Can you please explain the payroll deductions on my NY payroll check and how it gets applied to my CT income tax, if no CT tax is taken out.
I make all of my money in NY, but live in CT.
I am confused on what is taxed in each state, and if I am paying from my paycheck correctly each week.
Sounds normal...there should be NY tax withholding showing on your paycheck...and on your eventual final W-2 form you get early next year.
When you live in one state and work in another....
1) ...at tax time you will first prepare a non-resident tax return for NY and calculate and pay taxes to the state you worked in (NY)...but just for the wages you earned in your work state...nothing else.

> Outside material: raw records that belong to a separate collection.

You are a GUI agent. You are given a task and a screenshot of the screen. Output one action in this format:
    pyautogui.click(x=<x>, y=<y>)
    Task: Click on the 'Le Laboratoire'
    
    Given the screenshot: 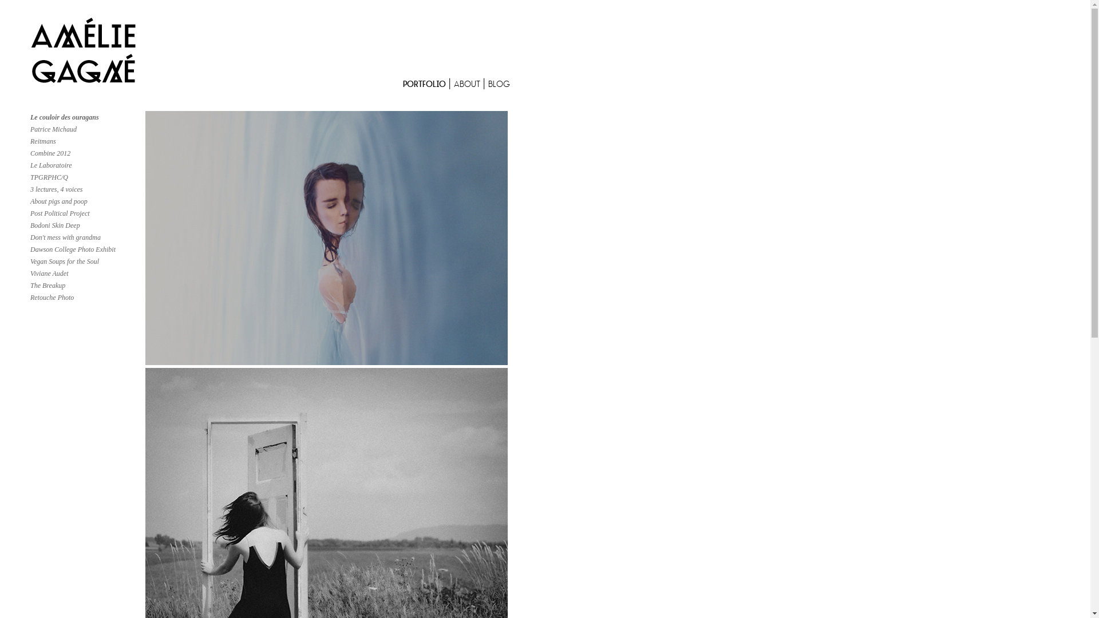 What is the action you would take?
    pyautogui.click(x=50, y=165)
    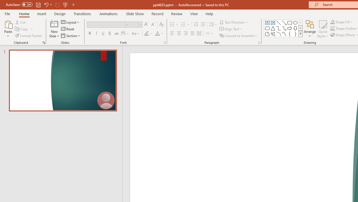  Describe the element at coordinates (136, 33) in the screenshot. I see `'Change Case'` at that location.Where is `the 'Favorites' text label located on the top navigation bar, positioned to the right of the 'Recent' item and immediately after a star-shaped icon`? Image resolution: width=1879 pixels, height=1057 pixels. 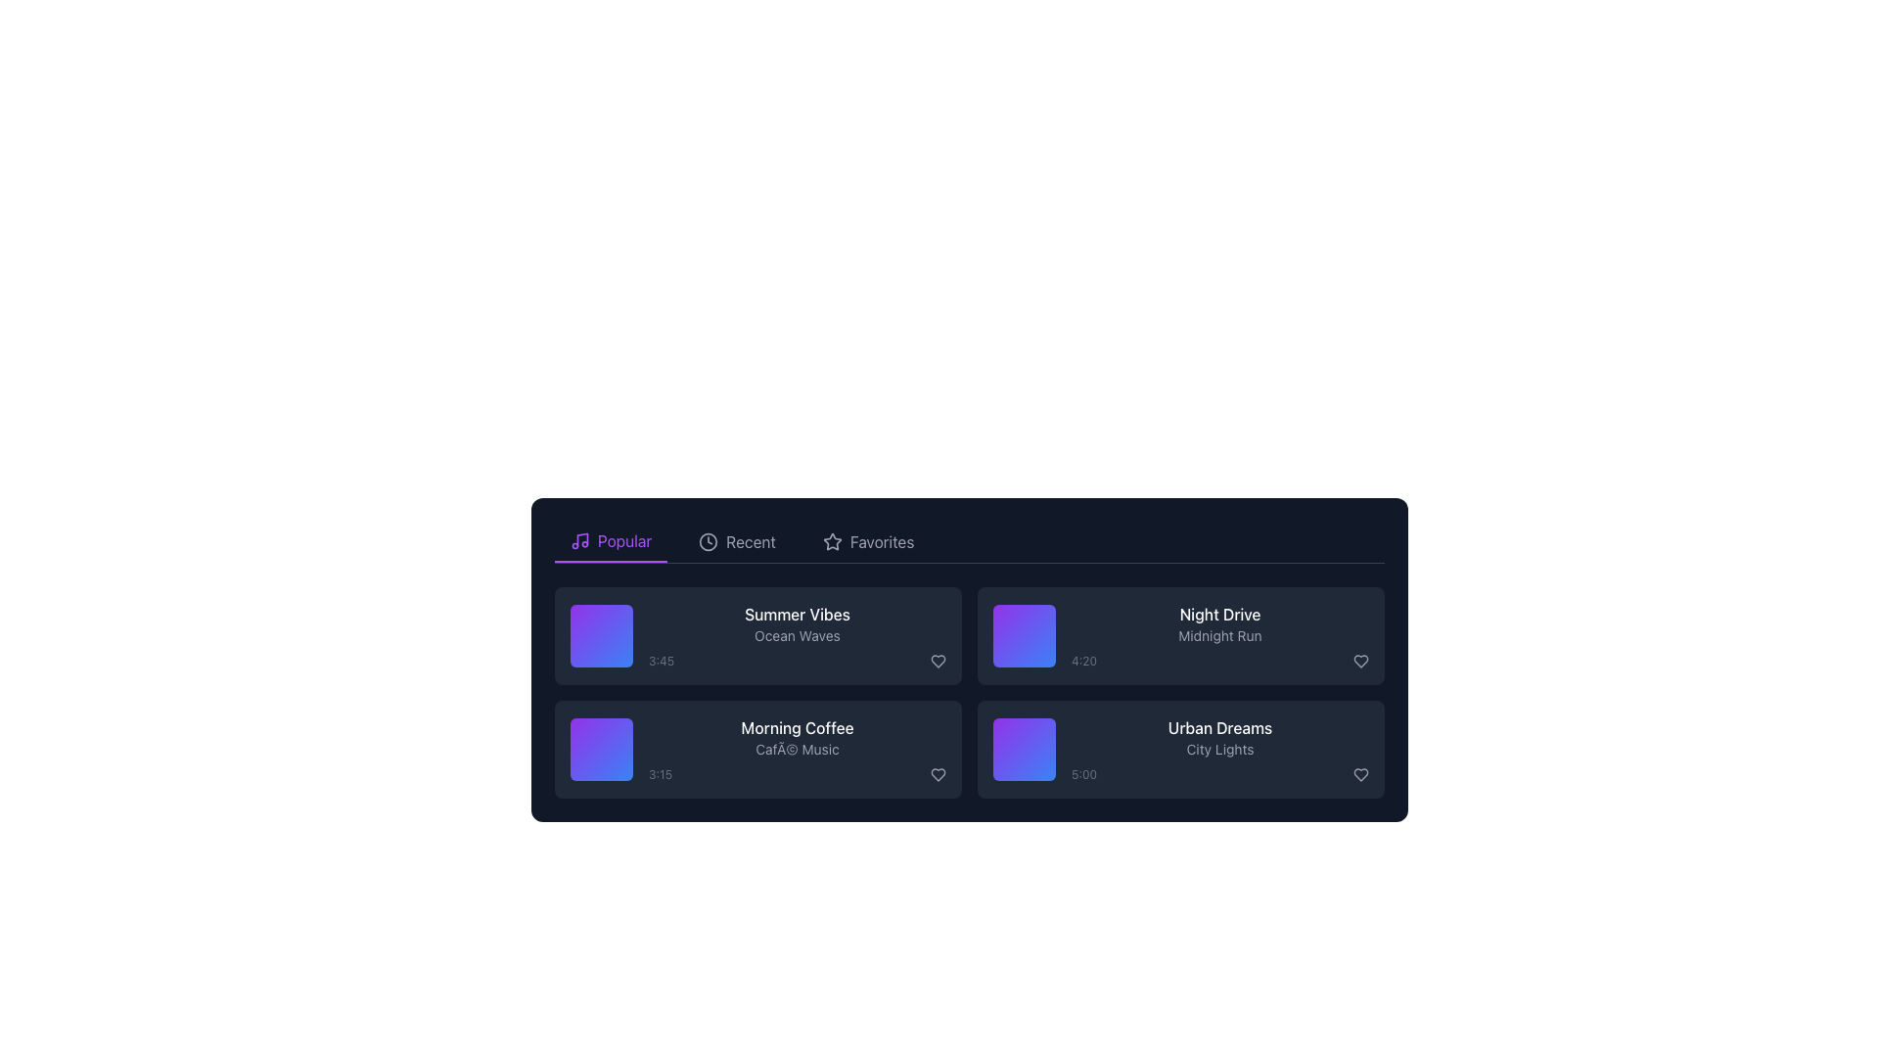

2) Then for your your home state (CT) , you prepare a resident tax return that calculates a tax on ALL your income from everywhere...wages, interest dividends, investments.......and once that is calculated, CT allows you to take a credit for the taxes you had to pay to NY for just the NY wages. (there is some math handwriting in that CT only allows a credit up-to what CT would have taxed those wages at....but that is all handled by the software).
When you do prepare your taxes next year...you need to first prepare every scrap of your Federal tax return first...the states won't be correct until every scrap of every income item and credits, and deductions has been entered in the Federal section first.....next the Non-resident NY tax return needs to be done....and finally the CT tax return. The NY tax return has to be done before CT because the CT tax return cannot determine the credit until the NY part has been completed.
Folks living in the DC area, and some eastern midwest states, may work differently because the individual may work and live in "reciprocal tax states" where only the resident state gets all the tax, in spite of working cross-border.....but NY and CT are not reciprocal tax states, so the above discussion applies to you.
And if you do have a lot of other income, outside of the NY wages, then you may be in a situation where you need to pay CT quarterly estimated taxes thru the year to make up for any excess taxes you eventually do have to pay to CT.
But you'll find that out the first tax year you file in CT....and can start doing so after you find out what your situation is
A few small amounts of interest and dividends wouldn't require those quarterly estimates, but if you have a lot of investment income, or a lot of investment capital gains, or a lot of self-employment income...you might need to start paying those estimates to CT. I wouldn't start being concerned until you start getting 10or20 thousand of other non-NY income for which no CT withholding is done.